Participation de M. Charles Josselin, ministre délégué à la coopération et à la francophonie, à l'émission "Ripostes" sur "La Cinquième" le 11 février 2001, sur les relations franco-africaines, l'aide au développement fournie par la France à l'Afrique, le rôle des EtatsUnis en Afrique, la corruption, l'émergence de la société civile en Afrique et la lutte contre les pratiques privées illégales des réseaux.

Prononcé le

Intervenant(s) : 

Média : La Cinquième

Texte intégral

(?)
Q - Que pensez-vous du rapport entre la France à l'Afrique ?
R - Je choisis le partenariat, même si cela ne prend pas en compte la part d'affect considérable qu'il y a dans la relation entre la France et l'Afrique, et pas seulement pour l'Afrique francophone.
Q - Comment qualifiez-vous le rôle de la France en Afrique ? Est-ce que vous condamnez ces dérives aussi, est ce que cela a changé depuis que la gauche est arrivée au pouvoir ? Quelle est votre première réaction ?
*-*-*
Extrayez de l'entretien ci-dessus, sans rien modifier, le passage allant de « Prononcé le » jusqu'à « pour l'Afrique francophone. » inclus.
*-*-*
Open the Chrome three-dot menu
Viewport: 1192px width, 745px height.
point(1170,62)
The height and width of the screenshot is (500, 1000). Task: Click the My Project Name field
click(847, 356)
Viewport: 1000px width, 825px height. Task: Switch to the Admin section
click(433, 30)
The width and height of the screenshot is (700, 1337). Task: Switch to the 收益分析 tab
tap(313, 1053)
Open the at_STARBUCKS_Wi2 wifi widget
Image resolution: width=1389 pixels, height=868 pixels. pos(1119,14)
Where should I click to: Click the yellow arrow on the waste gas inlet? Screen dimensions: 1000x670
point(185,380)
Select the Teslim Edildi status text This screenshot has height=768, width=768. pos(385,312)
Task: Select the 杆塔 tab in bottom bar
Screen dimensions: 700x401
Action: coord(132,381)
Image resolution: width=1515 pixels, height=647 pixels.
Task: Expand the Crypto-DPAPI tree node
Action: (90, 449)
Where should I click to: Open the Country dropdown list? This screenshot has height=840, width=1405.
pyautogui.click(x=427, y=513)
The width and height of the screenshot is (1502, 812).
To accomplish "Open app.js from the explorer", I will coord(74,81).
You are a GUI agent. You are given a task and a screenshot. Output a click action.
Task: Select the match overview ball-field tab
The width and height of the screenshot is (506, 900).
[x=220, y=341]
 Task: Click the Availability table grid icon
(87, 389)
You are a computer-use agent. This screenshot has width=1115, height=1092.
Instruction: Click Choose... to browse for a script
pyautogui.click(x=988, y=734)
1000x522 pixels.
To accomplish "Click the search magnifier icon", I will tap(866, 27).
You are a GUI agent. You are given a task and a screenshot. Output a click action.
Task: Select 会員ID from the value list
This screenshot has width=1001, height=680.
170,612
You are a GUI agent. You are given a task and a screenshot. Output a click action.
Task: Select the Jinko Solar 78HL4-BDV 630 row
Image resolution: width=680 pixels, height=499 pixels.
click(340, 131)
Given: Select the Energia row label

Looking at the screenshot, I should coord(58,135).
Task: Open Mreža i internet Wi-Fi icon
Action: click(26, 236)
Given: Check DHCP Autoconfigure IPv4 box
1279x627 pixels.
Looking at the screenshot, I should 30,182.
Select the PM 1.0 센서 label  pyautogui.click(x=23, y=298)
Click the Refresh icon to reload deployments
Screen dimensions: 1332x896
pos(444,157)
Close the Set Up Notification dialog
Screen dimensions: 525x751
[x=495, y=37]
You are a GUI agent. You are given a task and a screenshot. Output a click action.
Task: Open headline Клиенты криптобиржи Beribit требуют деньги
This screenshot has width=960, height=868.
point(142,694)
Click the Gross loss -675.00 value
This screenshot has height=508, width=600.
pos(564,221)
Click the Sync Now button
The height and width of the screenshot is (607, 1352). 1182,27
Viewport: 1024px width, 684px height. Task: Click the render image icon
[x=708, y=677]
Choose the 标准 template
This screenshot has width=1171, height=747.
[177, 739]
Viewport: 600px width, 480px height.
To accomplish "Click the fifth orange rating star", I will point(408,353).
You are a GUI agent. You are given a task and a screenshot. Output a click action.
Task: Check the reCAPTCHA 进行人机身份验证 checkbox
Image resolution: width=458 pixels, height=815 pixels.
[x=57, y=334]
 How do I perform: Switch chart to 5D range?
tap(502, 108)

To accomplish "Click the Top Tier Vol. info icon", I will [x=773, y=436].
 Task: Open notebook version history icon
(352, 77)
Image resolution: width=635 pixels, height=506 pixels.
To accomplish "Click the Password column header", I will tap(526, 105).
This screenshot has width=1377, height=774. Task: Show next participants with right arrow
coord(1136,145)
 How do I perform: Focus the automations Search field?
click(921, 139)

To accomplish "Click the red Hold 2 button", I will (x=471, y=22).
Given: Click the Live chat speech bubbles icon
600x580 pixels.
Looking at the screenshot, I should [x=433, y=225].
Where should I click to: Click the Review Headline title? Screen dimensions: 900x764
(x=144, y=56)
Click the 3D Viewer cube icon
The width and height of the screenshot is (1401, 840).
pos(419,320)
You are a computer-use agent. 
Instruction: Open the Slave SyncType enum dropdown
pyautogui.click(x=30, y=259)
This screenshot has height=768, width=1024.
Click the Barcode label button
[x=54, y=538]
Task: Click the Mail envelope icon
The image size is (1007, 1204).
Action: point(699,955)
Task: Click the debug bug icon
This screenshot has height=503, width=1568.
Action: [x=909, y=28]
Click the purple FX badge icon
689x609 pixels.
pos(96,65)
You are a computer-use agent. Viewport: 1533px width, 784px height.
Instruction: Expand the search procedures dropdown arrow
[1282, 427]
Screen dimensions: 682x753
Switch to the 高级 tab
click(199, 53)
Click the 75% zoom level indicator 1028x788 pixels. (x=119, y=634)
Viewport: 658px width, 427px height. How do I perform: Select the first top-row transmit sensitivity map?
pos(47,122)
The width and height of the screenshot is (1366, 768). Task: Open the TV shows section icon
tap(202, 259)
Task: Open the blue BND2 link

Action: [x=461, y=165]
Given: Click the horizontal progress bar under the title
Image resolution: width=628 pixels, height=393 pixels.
*-*-*
• Réponse attendue:
Prononcé le

Intervenant(s) : 

Média : La Cinquième

Texte intégral

(?)
Q - Que pensez-vous du rapport entre la France à l'Afrique ?
R - Je choisis le partenariat, même si cela ne prend pas en compte la part d'affect considérable qu'il y a dans la relation entre la France et l'Afrique, et pas seulement pour l'Afrique francophone.